The Kardashians Let’s get the obvious out the way first, shall we? There happens to be a lot to catch up on. I’m not going to lie and pretend that my marathon viewing session yesterday was my first Kardashian rodeo. I mean, I have a chronic illness that regularly incapacitates the thinking portion of my brain. And ok, I kind of love it sometimes. I gawk at their makeup application like I feel like I would gawk at a space alien- pure fascination. And this whole Caitlyn Jenner bit? Amazing. It only took a decade for this reality show to actual start showing some reality.

Teen Mom Having watched Sixteen and Pregnant when it first debuted nearly 7 years ago and having pow-wowed with my friends about it endlessly, I feel a strange interest in paying attention to this season of this show as it follows the “OG,” original girls- Maci, Caitlyn, Amber, and Farrah. Full disclosure: I fast forward through the Farrah parts and most of Amber. But Caitlyn (and Tyler) and Maci are incredibly watchable. It’s weird and cool at the same time to see them as “grown-ups.”
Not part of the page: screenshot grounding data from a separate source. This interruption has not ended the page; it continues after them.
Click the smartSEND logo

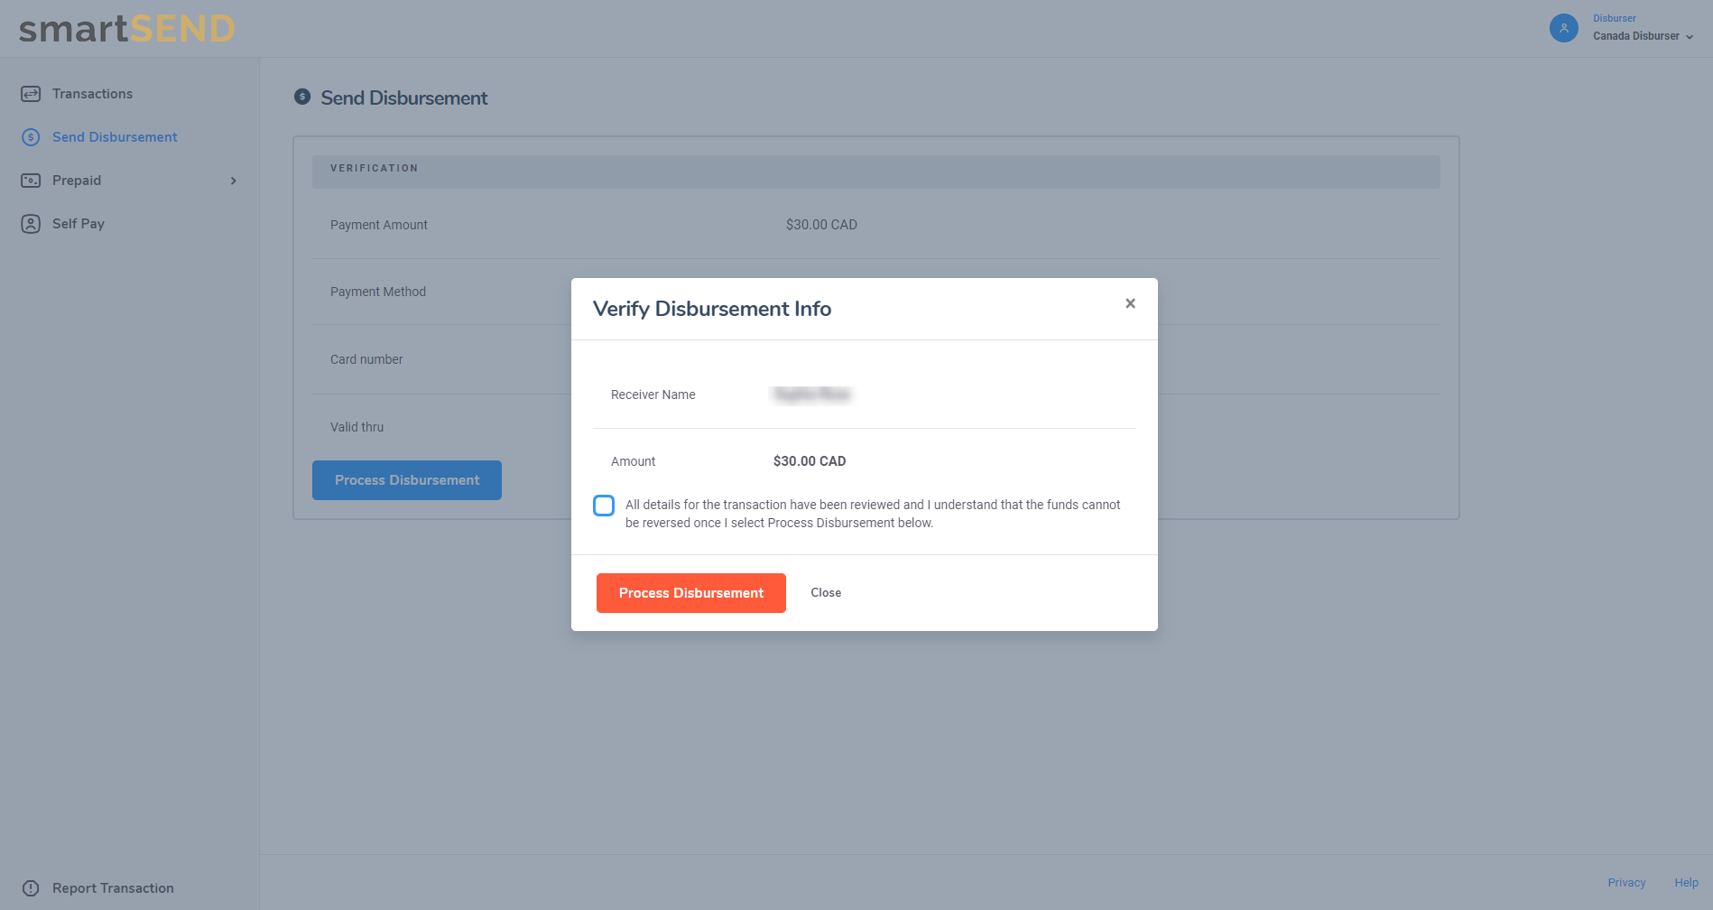click(x=127, y=29)
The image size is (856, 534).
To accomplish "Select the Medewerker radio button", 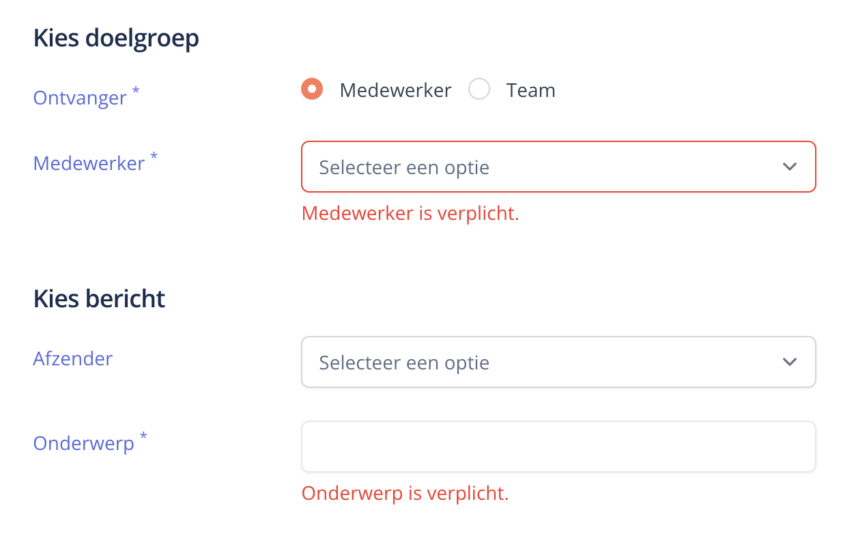I will 312,89.
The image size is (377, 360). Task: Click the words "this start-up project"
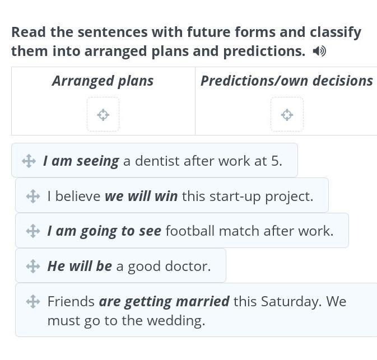[248, 197]
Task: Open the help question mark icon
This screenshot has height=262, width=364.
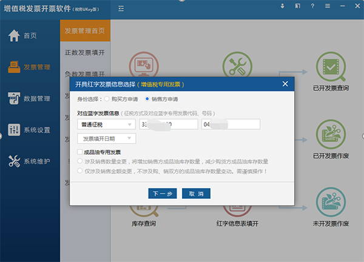Action: point(312,6)
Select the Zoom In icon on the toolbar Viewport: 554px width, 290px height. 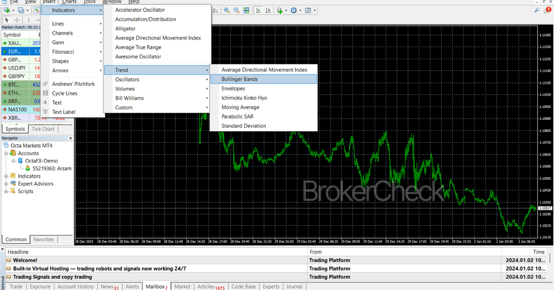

Married at 1st Sight Have you heard of this? Ohmygosh watch it. A group of “experts” (how many “quotes” can one blog post have?) chose 6 people for a social experiment, which is really just an arranged marriage for the purposes of reality TV. They agree to be matched and to marry their match…at first sight. Will they make it to the end of the 6 week experiment period having sustained a wedding, honeymoon, moving in together, celebrating holidays, and getting back to normal day-to-day life in only 42 days with a total stranger? Will they decide to stay married or get divorced? Engrossing, let me tell you.

Unreal This show just started on Lifetime last night and let me tell you, it is SO BAD which means of course that it is SO GOOD. Don’t you hate it when that happens? Like, I’ll tell my blog that I watched this show, but in real life I’ll be all, “Well, I had bronchitis, and I didn’t want to miss any important plot points in that new Ken Burns documentary, so I had to watch this instead…” Essentially, it is a fictional show about a made-up Bachelor-esque reality show. But instead of following the Bachelor or one of the contestants, it follows the feminist producer (just go with it…) who had a meltdown during last year’s finale and is now on some sort of penance-apology tour to get her job back even though she hates it. She happens to be really good at manipulating people, and her boss needs her, so in a part blackmail, part I love it but I hate it move, she starts work on the new season. Having watched approximately 1 episode of the actual Bachelor/Bachelorette show, I can say this seems like pretty much what would actually be happening behind the scenes-because really, how else would you explain it?

Soap Operas I have absolutely no idea what is going on, but it is SERIOUS and people are PASSIONATE about what is HAPPENING right NOW because there is a HURRICANE and the EVIL TWIN of your ex-lover just showed up to CRASH your wedding to your SOULMATE and now everything is RUINED.

Telenovellas The same as above, but in Spanish, and with probably better acting.

Of course, the above are the best of the worst. I didn’t put the Housewives franchise on the list because jeez, I’ve already got a headache ok?

What do you do when you aren’t feeling well and can’t do anything else? I’d love to hear from you!